To enable detection, one must calculating gravitational waveforms. The current Earth detectors, aLIGO and aVIRGO are sensitive to binaries (black holes and/or neutron stars) with similar masses. Waveforms in this regime are well known, however, a key aim of gravitational wave detectors is to test Einstein’s theory of general relativity. To do so conclusively, one needs waveforms for alternative theories; these currently exist only to first post-Newtonian accuracy (1PN), an approximations that assumes a slow-moving system. However, for gravitational wave detection, it is well established that one requires second order post-Newtonian (2PN) calculations – this carries over to waveforms for alternative theories of gravity. We are currently calculating the 2PN waveform for scalar-tensor gravity, a theory that differs from General Relativity by only a varying Gravitational `constant’. This, combined with the detection data of the binary neutron star can be used to test general relativity in the strong field regime.

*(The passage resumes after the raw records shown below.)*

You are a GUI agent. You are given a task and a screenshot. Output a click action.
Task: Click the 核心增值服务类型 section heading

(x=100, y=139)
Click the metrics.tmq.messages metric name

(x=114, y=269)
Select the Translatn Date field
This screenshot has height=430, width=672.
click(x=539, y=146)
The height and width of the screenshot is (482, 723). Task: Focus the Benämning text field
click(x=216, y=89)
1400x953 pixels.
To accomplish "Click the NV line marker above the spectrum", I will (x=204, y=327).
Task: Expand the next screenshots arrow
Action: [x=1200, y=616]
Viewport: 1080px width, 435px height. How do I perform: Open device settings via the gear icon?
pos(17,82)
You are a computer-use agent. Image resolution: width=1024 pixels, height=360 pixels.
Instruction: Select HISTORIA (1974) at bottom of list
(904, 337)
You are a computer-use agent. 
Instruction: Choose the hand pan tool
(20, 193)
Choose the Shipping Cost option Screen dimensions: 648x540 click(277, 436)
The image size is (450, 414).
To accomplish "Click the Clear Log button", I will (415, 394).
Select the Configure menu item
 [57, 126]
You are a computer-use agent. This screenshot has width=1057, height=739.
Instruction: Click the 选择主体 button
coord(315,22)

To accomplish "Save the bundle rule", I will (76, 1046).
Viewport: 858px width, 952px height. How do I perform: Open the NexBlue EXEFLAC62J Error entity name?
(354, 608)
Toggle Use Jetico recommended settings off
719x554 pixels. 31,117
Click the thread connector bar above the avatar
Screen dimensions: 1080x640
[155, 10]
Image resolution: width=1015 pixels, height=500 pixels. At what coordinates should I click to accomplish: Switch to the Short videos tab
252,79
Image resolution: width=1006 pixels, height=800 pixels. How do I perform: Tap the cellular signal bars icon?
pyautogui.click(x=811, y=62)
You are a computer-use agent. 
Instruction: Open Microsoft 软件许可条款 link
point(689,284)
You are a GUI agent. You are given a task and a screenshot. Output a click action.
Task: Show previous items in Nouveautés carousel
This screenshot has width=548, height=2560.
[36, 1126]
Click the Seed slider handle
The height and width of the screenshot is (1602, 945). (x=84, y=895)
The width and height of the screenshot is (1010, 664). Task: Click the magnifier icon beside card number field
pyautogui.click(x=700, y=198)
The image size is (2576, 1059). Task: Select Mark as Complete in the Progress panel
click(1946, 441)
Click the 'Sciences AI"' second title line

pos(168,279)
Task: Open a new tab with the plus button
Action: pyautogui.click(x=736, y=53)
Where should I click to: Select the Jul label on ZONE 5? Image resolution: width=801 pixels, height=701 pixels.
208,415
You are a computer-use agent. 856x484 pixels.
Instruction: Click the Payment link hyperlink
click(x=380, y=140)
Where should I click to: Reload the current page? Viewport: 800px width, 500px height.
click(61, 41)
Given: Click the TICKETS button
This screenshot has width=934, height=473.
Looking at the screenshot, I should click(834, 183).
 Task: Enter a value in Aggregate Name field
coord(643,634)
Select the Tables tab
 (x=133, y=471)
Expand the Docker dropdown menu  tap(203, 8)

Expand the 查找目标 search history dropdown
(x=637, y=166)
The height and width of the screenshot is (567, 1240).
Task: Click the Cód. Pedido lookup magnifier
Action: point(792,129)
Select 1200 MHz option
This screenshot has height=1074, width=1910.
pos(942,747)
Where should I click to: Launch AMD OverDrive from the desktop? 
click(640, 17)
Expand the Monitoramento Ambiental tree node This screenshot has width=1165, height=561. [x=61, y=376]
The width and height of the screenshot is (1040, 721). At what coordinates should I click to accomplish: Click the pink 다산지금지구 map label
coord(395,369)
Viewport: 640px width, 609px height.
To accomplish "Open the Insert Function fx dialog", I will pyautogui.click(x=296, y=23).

All gravitational wave detectors are currently on Earth and hence limited to higher-frequency gravitational waves by the tectonic plate movements – for low frequency, one most have space-based detectors, like LISA, the future ESA detector. LISA will detect EMRI’s, Extreme Mass Ratio Inspirals - these are thought to form when a `small' stellar mass black hole (the same mass as our sun) is bumped into the grasp of a supermassive black hole (like that living at the centre of our galaxy). Unfortunately, we do not have EMRI waveforms. The self-force, which expands in the mass ratio, is perfect for tackling this problem. At zero order, the smaller body behaves massless and follows the curved spacetime of the larger black hole. At first order, it deviates due to interaction with its own field. This field has a singularity at the particle; however, one can model a singular field, that captures this singularity without affecting motion, and remove it. A more accurate singular field allows a more efficient (increased accuracy and speed) self-force calculation – in a field of producing banks of waveforms with costly computations, this is a necessity for self-force calculations.
To successfully produce waveforms, the self-force community requires highly accurate first order calculations (enhanced by accurate singular fields), second order calculations and a method to evolve the orbit. On calculating the self-force, one knows how much the body’s own field pushes it off its `natural’ path, depicted by the supermassive black hole. One then includes this force on the particle to calculate the self-force at the next step – hence evolving the orbit. This project deals with production of the singular field for first order self-force and orbit evolution codes - this allows more efficient calculations. This project is also involves the second order self-force - a calculation that has not yet been accomplished. In this manner, this project is assisting, on every front, the effort of self-force calculations towards EMRI waveforms.